Most people know how much a pound weighs — 16 ounces. The worldly among us may know that a kilogram is 2.2 pounds — or 1,000 grams. But do we really know what these numbers mean? Agreeing on units of measurement is a lot more complicated than it might seem, and the way humans agree on weights around the world is about to completely change.
For over a century, the world standard for the kilogram has been the International Prototype of the Kilogram, a cylinder made of platinum and iridium that’s stored at the Bureau International des Poids et Mesures (International Bureau of Weights and Measures) in France. The BIPM is an international organization that helps standardize international science and trade by establishing standards for measurements that we can all agree upon. This is why the BIPM has the IPK: Without this heavy little cylinder, the world would not have a standard kilogram to determine what a kilogram weighs. Copies of the IPK (sometimes affectionately referred to as “Le Grand K”) have been distributed around the world so member countries can maintain the standard, and every 40 years the IPK is measured to make sure it’s still a kilogram. Recent measurements have shown, though, that the masses of these Grand Ks are diverging, which could spell chaos for trade, science, and potentially such sensitive fields as rocketry, in which calculations must be precise.
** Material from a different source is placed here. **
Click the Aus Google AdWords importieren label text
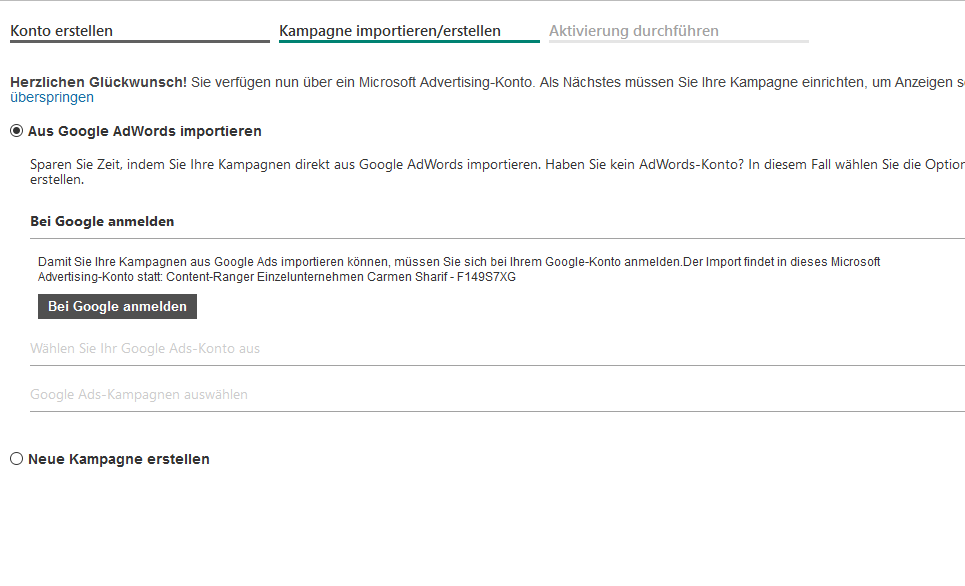The image size is (965, 586). (x=145, y=131)
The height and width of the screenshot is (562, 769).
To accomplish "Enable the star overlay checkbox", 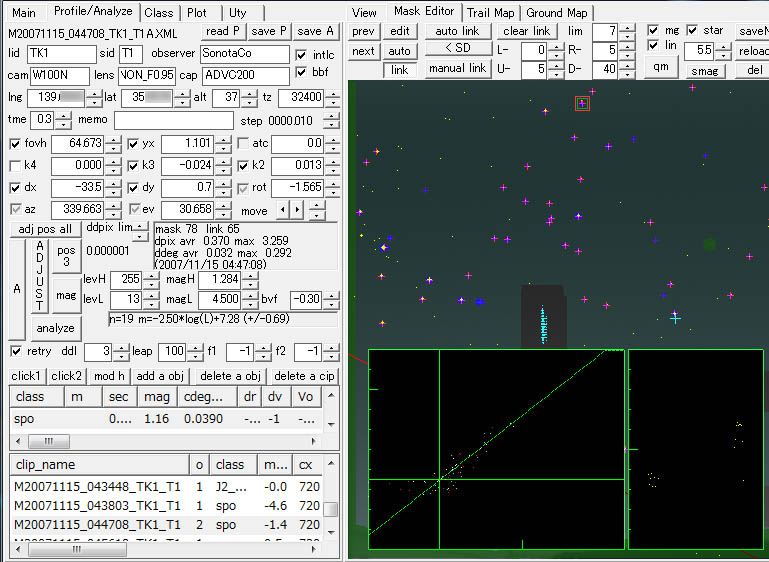I will pyautogui.click(x=692, y=30).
This system may sound bizarre and archaic, but there’s a good reason why the world has used this reference weight for so many years: It’s really hard to figure out what a kilogram is any other way. Here’s why.
Whereas we may think different units of measurement are their own natural laws, defined in reference to each other — for instance, a day is 24 hours, and an hour is 60 minutes, and a minute is 60 seconds — the truth is that units of measurement have historically been defined in terms of some concrete phenomenon in the world. In metrology, the study of measurement, these concrete phenomena are known as artifacts.
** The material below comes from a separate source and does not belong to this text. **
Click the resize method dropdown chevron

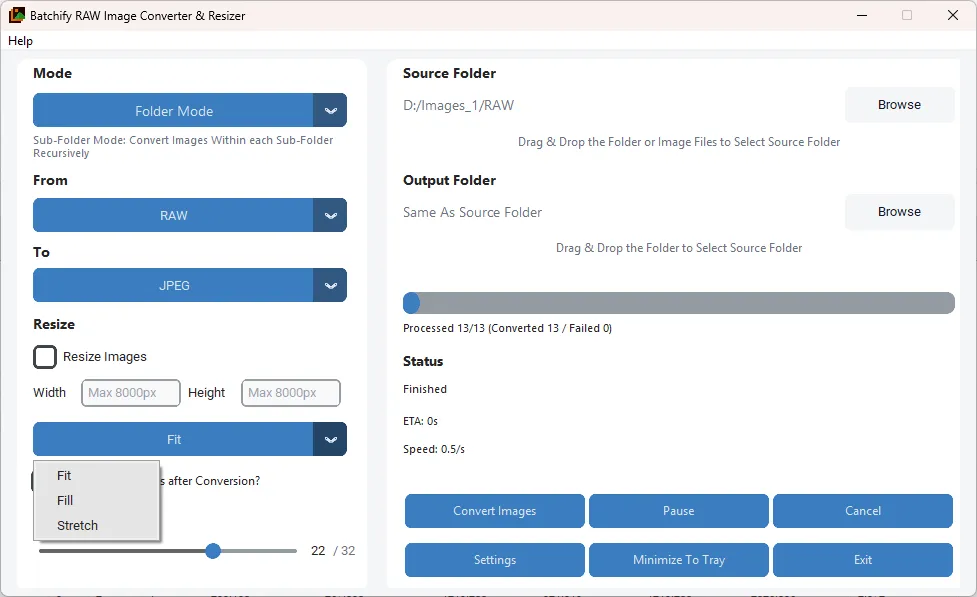(331, 439)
As aerospace engineer Max Fagin outlined in a tweet thread on Thursday, scientists have come a long way over the years when it comes to figuring out how to move beyond artifacts so they can measure stuff without having to put it next to other stuff. For instance, a second used to be measured as a 1/31556925.9747 of the time it takes for the Earth to go around the sun. Now it’s defined as the amount of time it takes for an electron in a cesium-133 atom to oscillate 9,192,631,770 times. This may sound unnecessarily specific and frankly bizarre, but by defining a unit of measurement in terms of an atom’s behavior, scientists can say with a fair degree of certainty that a second is a second, no matter where you are in the universe — and no matter whether you have a stopwatch.
In short, scientists have moved the standard point of reference for measurements off of human-made objects and onto universal constants. All except for the kilogram.
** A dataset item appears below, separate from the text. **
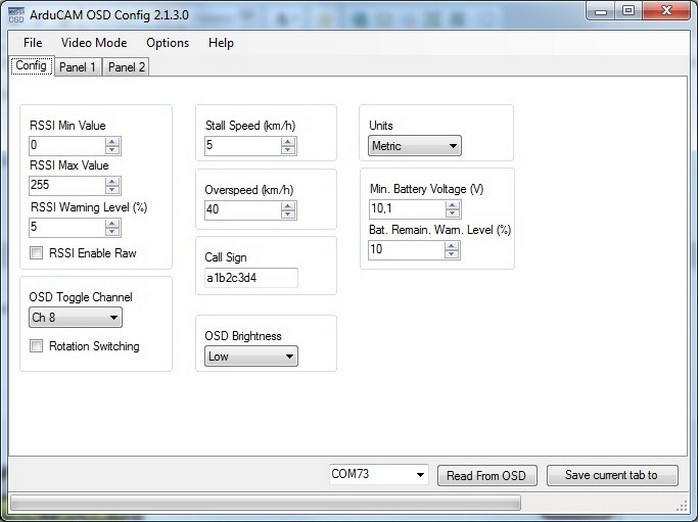Increase Min. Battery Voltage with up arrow
700x522 pixels.
coord(452,205)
The second, like the kilogram, meter, and four other units, make up the Systéme International units. These are the most basic units of measurements that all others are based on. Nowadays, most of the SI units can be determined without some kind of artifact, but measuring a kilogram is much more difficult because it requires complex calculations that are made more complicated by gravity. After all, while we often think of mass and weight as the same, they’re not. Mass, as measured in kilograms, is how much matter is in an object. But that’s how scientists plan to make the IPK obsolete.
This is where the Kibble Balance comes in to save us. This device, which is under development by multiple labs. The National Institute of Standards and Technology in the US, and the National Physical Laboratory in England are both working on this device, which will hopefully redefine the kilogram in terms of Planck’s constant, a number that’s central to our understanding of quantum mechanics. In short, this device doesn’t determine mass by measuring weight, but by measuring the electromagnetic force between two plates. Oh, and it’s all done in a vacuum.
The Kibble Balance, to put it simply, should be able to measure the mass of an object — the IPK, for instance — in terms of electrical power. To get all the math involved, check out the video below. For anyone who’s not into the nitty-gritty of physics, though, suffice it to say that the Kibble Balance should help scientists redefine the kilogram.
“One key reason for doing this work is to provide international security,” Ian Robinson, head of the National Physical Laboratory’s engineering measurement division, told Luxembourg news outlet Delano. “If the Pavillon de Breteuil” — where the IPK is stored — “burned down tomorrow and the kilogram in its vaults melted, we would have no reference left for the world’s metric weights system. There would be chaos. The current definition of the kilogram is the weight of that cylinder in Paris, after all.”
And that’s just not good enough for international science.